Music

Ethan Hawke Celebrates Closing of ‘True West’ With Ben Dickey Album Release Party


“We wanted to celebrate the closing of True West with something beginning,” Ethan Hawke said Saturday night at a New York City party celebrating both the closing of Hawke and Paul Dano’s performance of Sam Shepard’s drama True West and the album release party of singer-songwriter Ben Dickey.

Dickey, a longtime friend of Hawke who came to prominence in his lead role in last year’s Hawke-directed biopic Blaze and is now signed to Hawke’s label, led his five-piece band at the “Departures and Arrivals”-themed album release party through a blistering, 16-song, special-guests-filled set that mixed originals from his new album A Glimmer on the Outskirts with a slew of covers by everyone from the Rolling Stones and Nina Simone to Townes Van Zandt and Blaze Foley.

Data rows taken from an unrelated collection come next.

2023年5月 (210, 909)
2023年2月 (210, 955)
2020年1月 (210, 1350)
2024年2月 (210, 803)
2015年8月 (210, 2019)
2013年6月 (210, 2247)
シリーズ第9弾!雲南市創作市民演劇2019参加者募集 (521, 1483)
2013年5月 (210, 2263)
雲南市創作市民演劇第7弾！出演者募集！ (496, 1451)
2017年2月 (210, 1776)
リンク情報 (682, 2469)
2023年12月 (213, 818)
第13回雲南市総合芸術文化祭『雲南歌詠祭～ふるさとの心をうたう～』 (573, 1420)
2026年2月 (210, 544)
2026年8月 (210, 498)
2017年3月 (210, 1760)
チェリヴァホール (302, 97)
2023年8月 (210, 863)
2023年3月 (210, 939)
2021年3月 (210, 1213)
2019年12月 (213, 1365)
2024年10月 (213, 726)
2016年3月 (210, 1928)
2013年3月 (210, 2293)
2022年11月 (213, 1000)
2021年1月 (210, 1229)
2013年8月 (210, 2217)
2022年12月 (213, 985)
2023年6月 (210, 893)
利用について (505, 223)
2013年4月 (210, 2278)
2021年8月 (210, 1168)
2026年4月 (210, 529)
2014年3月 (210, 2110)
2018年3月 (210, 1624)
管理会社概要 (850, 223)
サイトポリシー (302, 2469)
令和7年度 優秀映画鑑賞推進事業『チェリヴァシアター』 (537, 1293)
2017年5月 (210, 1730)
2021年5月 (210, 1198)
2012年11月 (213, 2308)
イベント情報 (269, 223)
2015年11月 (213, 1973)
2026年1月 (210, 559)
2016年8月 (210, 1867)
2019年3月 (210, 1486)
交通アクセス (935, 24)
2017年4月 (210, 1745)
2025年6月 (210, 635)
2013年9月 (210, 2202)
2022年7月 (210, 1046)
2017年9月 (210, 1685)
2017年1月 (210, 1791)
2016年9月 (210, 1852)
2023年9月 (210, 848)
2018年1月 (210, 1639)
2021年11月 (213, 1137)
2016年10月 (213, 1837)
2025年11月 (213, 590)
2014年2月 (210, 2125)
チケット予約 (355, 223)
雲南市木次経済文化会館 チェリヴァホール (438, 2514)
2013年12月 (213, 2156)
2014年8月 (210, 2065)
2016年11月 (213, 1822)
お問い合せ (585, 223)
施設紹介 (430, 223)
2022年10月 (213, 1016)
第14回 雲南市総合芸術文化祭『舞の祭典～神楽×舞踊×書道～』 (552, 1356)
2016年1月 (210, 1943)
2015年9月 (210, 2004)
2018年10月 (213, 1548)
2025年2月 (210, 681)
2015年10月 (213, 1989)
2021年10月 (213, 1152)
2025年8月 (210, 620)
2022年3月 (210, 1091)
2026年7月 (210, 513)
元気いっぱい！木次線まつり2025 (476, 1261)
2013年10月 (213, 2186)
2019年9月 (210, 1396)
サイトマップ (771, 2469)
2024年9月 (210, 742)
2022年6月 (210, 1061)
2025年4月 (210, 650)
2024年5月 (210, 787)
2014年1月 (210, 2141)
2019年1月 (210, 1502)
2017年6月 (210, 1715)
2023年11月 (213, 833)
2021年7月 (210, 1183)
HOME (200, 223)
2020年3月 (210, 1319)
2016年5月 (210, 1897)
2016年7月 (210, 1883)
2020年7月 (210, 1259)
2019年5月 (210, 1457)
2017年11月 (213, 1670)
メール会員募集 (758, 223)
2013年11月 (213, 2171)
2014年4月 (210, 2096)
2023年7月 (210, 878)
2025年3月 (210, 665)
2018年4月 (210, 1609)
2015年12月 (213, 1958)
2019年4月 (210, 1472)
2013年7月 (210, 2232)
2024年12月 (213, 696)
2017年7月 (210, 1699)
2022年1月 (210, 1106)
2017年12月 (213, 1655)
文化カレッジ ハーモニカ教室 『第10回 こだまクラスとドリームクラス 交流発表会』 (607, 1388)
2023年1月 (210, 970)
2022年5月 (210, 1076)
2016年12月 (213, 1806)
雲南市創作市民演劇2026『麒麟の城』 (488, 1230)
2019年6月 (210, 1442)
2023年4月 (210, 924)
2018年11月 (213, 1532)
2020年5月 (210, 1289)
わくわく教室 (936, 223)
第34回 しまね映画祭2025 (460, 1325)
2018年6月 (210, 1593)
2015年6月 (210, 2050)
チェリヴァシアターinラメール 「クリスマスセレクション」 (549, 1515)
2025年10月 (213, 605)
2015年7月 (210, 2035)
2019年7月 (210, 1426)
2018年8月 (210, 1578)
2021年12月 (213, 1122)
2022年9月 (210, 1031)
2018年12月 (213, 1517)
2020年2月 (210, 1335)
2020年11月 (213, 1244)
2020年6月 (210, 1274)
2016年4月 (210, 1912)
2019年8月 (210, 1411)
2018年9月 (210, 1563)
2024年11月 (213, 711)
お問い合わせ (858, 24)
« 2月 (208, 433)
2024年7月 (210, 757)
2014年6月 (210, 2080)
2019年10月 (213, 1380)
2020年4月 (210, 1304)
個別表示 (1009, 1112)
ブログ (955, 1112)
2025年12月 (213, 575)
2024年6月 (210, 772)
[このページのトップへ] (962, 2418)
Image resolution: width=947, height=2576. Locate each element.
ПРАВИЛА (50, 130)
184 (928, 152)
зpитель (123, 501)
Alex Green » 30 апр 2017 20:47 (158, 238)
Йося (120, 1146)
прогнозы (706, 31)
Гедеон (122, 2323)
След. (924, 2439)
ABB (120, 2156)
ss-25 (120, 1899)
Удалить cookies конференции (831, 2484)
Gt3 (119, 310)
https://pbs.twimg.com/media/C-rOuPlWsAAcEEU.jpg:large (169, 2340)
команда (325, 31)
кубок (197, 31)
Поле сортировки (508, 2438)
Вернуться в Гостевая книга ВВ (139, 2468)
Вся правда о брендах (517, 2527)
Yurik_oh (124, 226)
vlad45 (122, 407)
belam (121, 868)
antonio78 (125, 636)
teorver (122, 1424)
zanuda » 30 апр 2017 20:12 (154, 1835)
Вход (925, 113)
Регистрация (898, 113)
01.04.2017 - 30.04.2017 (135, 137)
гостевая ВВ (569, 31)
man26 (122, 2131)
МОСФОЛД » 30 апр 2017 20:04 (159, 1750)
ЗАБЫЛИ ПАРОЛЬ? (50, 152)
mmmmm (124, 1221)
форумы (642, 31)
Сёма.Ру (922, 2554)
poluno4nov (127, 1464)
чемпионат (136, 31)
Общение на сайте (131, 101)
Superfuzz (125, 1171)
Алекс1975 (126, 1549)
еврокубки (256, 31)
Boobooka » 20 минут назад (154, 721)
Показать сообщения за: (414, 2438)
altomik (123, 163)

“I feel lucky; I feel warm; I feel centered,” Dickey, whose new second solo album hit stores two weeks ago, told Rolling Stone shortly before his set, which featured the album’s producer, Charlie Sexton, on guitar alongside a slew of guests that included the Walkmen’s Hamilton Leithauser, Alison Mosshart and Hawke’s daughter Maya Ray Hawke.

Ethan Hawke introduced Dickey’s performance with a touching personal speech that explained what he saw as the evening’s cosmic connection between poetry, theater and music: “Whether it was Hank Williams, Sam Shepard, John Malkovich or Steppenwolf, I wasn’t sure what dream I was chasing, but I knew that whatever they did, that was it,” Hawke said. Later, during his performance, Dickey told the story of being with Hawke in Canada in 2017 when they learned that Shepard had died, the events of which inspired Dickey’s Glimmer highlight “The Man With the Hammer.”

Ethan Hawke, Ben Dicke, Charlie Sexton

Dickey’s five-piece rock and roll outfit served as a consummate party band during their hour-plus set, which culminated with a thrilling three-song run with Leithauser, who covered Leonard Cohen’s “Don’t Go Home With Your Hard-On,” the Rolling Stones’ “Crazy Mama” and LaVern Baker’s “Saved,” before Dickey ended the evening with a rowdy rendition of Roger Miller’s “King of the Road.”

“It’s really good to have an excuse to party,” Hawke told the crowd earlier in the evening, “And it’s very hard to say goodbye to a character. You spend years of your life warming up to try to really to do something with regards to stepping inside the shoes of another human being. It’s a very bizarre and weird thing to do, and one of the hardest things to do is to let go of it. So one of the ways to do that is to get extremely drunk and play music.”